Some refuse to move outwards due to a certain snobbery. If you’re looking for a rental property under $150 and you find a dog box that frankly you’d even allow your dog to enter then don’t whinge to me. You’ll be getting exactly what you’ll be paying for, so shut yer yap. However, move about 20 kilometres away from the city centre and that same $150 will more than likely net you a very decent one bedroom or a very reasonable (condition wise) two bedroom unit. Live close to the city and the same money will result in a smaller place with lesser quality overall. That’s just logic, but try explaining logic to a group of people who think that Edward DeBono is the real name of the singer in U2. People keep seeking what I refer to as the Golden Peanut. That one peanut in the packet that is so magical it makes the rest of the packet worthwhile, even if the other peanuts taste like processed crap. People will attempt to hunt down that elusive two bedroom, twin story executive town house complete with spa for under $200 a week in rent. It ain’t gonna happen. That place does exist, but if you’re not willing to pay around $400+ plus per week then you’re not going to get anywhere near it. It’s really that simple and anyone who tells you otherwise is simply full of shit. And that’s the truth.
So when you figure out what you can afford in rent, and that assessment is generally easy to do – you’re looking at anywhere between 50 to 60% of your gross weekly income (that’s pre-tax kiddies, or all the money you either, or are supposed to, receive from the dole office) – then start hunting.
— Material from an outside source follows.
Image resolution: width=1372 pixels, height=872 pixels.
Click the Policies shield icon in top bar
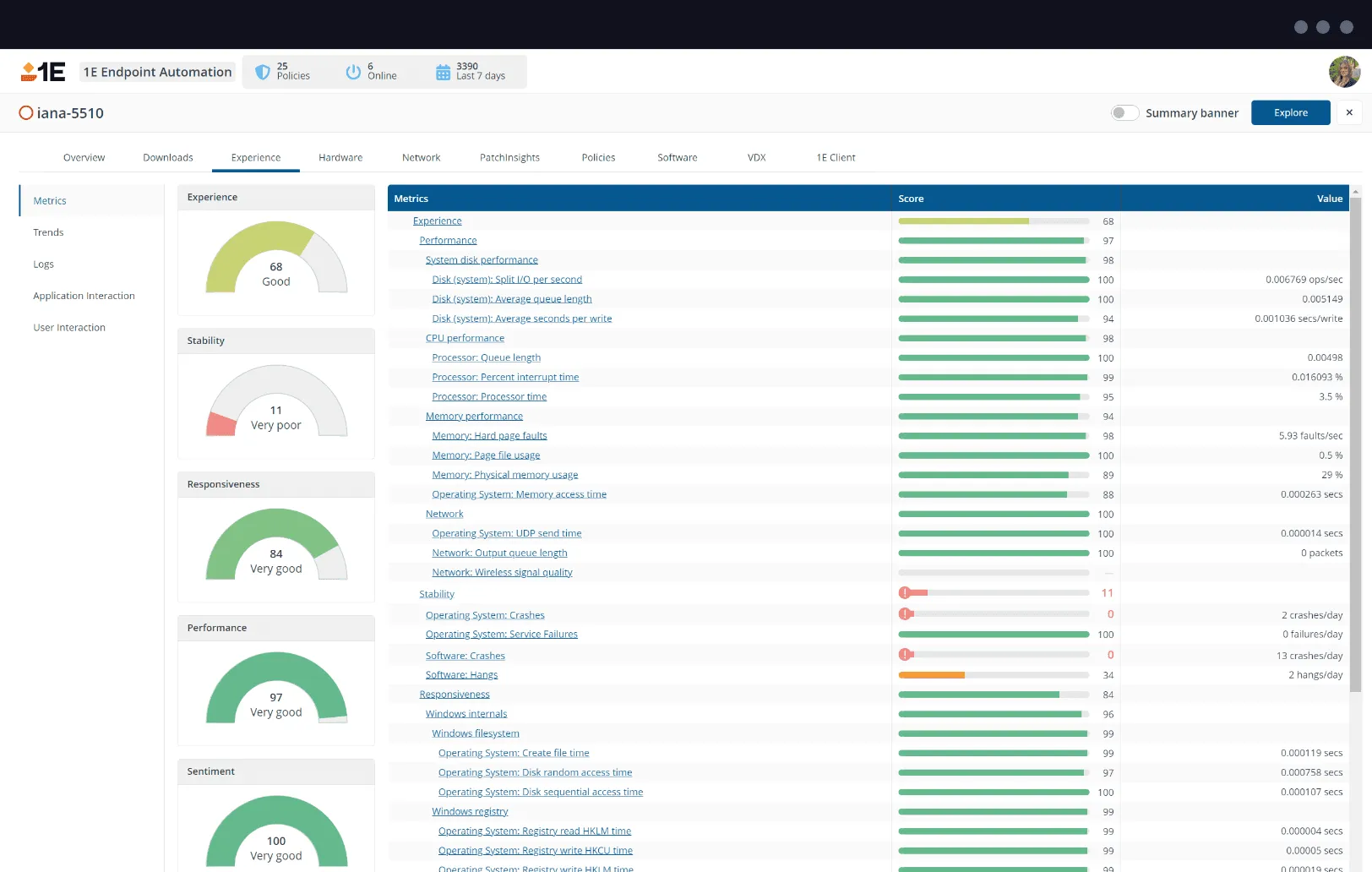263,71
Why 50 to 60%? Because that’s affordable. Anything over that amount is just not sustainable no matter who you are or what creative accounting you think you can do, unless you're sharing and/or have a second income to draw from (but if you did have a second income then you'd be well under that 50-60% rule wouldn't you?). It just won’t work. Anything under those amounts are bonus time. If you earn around $275 per week on dole payments and find something to rent for around $120 then consider yourself lucky. It means you might be able to afford to keep smoking, both legal and/or illegally. Take your pick.
The trick to all of this is a simple one. The lower you are on the income table the further away from the city centre you’ll have to live. The higher you are on the income table the closer you get to live to the city. There’s no simpler way to explain things than that. Live within your means and do what you need to do and play the cards you’re dealt. If you want to live better than either get a job, earn more money or rob a bank – anything – but you can’t live well if every cent you’re paying goes into rental. If nothing else you’ll either freeze to death in the winter due a lack of heating or you’ll starve to death after you’ve eaten the place clean of food, insects, vermin and pets. Live within your means and you’ll live well.